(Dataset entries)
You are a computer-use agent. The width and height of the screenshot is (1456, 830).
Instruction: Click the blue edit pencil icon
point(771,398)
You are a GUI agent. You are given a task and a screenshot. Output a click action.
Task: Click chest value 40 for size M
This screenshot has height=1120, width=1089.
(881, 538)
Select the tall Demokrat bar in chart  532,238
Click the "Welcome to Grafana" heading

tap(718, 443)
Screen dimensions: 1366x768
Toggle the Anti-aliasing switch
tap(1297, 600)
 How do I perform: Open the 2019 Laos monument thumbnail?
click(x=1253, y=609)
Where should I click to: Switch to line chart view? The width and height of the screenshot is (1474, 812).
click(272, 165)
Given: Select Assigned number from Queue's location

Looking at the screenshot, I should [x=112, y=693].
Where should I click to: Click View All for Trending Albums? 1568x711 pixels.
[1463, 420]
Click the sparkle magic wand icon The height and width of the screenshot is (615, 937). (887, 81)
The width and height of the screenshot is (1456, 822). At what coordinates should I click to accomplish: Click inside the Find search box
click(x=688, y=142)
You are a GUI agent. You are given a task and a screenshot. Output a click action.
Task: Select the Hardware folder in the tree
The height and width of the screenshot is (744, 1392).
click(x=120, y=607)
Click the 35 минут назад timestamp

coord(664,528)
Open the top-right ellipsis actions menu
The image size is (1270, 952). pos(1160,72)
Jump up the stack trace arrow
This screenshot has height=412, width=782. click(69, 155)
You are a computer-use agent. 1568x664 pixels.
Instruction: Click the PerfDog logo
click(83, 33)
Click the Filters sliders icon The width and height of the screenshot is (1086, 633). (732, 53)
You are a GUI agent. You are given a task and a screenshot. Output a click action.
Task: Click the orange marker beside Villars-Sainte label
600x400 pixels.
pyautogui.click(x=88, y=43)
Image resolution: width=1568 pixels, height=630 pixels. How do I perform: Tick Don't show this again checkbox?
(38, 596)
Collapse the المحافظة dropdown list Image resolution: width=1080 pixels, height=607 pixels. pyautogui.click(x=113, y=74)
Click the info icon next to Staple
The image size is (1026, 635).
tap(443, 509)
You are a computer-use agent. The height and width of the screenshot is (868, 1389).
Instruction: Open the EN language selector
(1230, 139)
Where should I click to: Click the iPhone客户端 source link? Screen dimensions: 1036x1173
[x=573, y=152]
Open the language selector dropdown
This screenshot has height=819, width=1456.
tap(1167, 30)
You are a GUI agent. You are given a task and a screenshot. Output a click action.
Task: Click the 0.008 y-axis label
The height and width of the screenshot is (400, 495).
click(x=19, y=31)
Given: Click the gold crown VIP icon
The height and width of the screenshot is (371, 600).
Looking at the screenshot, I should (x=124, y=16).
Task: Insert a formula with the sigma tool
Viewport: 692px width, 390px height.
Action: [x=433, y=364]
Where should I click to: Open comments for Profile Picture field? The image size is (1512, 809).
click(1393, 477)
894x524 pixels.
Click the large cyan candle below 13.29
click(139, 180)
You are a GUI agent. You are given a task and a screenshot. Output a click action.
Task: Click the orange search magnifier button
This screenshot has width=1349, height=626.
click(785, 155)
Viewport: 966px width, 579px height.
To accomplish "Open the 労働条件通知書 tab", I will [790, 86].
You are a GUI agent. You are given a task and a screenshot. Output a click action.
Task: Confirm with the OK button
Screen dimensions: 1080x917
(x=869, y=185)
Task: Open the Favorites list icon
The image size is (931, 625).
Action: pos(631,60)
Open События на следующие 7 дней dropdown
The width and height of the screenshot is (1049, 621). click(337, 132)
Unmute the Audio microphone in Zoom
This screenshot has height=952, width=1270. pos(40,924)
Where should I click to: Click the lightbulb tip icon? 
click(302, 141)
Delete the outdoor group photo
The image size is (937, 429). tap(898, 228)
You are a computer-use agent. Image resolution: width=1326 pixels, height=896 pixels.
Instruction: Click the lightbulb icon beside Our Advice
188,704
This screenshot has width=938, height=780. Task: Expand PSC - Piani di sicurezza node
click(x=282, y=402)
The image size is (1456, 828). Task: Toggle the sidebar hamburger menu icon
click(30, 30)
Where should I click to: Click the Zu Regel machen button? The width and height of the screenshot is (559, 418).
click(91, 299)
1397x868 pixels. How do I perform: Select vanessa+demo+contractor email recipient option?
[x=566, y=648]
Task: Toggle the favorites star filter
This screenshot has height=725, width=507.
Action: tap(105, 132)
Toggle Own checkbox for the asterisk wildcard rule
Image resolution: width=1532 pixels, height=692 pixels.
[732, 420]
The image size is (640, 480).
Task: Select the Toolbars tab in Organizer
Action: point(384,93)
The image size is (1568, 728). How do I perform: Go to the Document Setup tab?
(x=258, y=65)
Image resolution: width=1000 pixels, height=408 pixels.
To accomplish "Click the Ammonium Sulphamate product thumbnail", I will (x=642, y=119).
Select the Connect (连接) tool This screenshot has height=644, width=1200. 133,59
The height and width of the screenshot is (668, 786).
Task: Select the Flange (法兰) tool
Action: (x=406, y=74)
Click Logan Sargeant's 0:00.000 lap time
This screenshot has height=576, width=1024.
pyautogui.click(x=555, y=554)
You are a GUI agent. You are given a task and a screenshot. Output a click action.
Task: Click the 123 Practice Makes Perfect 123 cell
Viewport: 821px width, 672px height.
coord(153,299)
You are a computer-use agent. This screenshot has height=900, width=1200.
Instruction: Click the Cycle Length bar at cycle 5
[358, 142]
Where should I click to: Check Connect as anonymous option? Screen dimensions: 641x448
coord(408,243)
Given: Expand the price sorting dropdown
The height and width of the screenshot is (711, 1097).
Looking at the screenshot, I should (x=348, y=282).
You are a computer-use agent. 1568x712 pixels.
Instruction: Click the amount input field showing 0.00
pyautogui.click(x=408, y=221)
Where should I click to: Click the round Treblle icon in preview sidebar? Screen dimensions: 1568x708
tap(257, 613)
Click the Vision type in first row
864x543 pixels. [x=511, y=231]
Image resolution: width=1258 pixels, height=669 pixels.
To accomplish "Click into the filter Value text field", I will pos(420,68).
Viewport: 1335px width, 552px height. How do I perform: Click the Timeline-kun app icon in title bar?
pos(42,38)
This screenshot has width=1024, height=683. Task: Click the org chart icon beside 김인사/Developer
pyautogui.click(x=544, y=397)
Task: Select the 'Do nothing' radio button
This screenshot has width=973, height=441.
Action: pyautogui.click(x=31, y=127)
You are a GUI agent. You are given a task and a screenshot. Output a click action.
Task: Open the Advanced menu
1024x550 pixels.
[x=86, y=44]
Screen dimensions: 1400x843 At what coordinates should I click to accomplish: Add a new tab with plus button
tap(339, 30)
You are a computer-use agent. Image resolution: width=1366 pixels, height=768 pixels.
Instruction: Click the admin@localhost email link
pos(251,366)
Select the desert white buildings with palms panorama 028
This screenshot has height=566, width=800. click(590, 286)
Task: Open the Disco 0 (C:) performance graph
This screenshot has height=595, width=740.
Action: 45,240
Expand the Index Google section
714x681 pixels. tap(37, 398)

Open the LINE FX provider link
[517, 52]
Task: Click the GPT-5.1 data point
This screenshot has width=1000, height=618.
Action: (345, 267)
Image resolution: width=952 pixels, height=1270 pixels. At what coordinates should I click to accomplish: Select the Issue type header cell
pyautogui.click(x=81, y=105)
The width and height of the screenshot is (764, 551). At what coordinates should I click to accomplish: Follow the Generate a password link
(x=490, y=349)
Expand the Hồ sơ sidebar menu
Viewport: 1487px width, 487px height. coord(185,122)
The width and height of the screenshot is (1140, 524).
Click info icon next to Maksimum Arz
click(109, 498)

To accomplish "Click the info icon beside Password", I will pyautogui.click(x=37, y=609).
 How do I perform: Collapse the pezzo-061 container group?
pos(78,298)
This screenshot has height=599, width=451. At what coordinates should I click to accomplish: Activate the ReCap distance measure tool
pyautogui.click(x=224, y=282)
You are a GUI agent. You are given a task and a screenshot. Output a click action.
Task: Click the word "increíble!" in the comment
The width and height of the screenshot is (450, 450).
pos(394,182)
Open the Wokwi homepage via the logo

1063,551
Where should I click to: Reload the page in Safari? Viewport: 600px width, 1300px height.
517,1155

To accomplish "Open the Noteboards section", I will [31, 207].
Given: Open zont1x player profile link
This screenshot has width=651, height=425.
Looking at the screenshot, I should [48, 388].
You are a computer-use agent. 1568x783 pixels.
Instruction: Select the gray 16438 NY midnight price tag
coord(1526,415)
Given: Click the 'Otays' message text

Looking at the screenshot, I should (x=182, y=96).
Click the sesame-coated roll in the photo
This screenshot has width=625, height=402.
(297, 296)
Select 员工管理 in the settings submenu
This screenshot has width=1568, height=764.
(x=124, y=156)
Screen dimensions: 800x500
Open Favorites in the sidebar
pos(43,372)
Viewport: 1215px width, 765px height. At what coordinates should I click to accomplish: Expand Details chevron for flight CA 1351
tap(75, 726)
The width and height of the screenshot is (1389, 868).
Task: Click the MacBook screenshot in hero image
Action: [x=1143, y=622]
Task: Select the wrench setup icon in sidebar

Instructions for the task: Starting with the first line of the entries, transcribe every line up to and including the one with "Click the sparkle".

Answer to this problem:
You are a computer-use agent. The width and height of the screenshot is (1456, 830).
Instruction: Click the blue edit pencil icon
point(771,398)
You are a GUI agent. You are given a task and a screenshot. Output a click action.
Task: Click chest value 40 for size M
This screenshot has height=1120, width=1089.
(881, 538)
Select the tall Demokrat bar in chart  532,238
Click the "Welcome to Grafana" heading

tap(718, 443)
Screen dimensions: 1366x768
Toggle the Anti-aliasing switch
tap(1297, 600)
 How do I perform: Open the 2019 Laos monument thumbnail?
click(x=1253, y=609)
Where should I click to: Switch to line chart view? The width and height of the screenshot is (1474, 812).
click(272, 165)
Given: Select Assigned number from Queue's location

Looking at the screenshot, I should [x=112, y=693].
Where should I click to: Click View All for Trending Albums? 1568x711 pixels.
[1463, 420]
Click the sparkle magic wand icon The height and width of the screenshot is (615, 937). (887, 81)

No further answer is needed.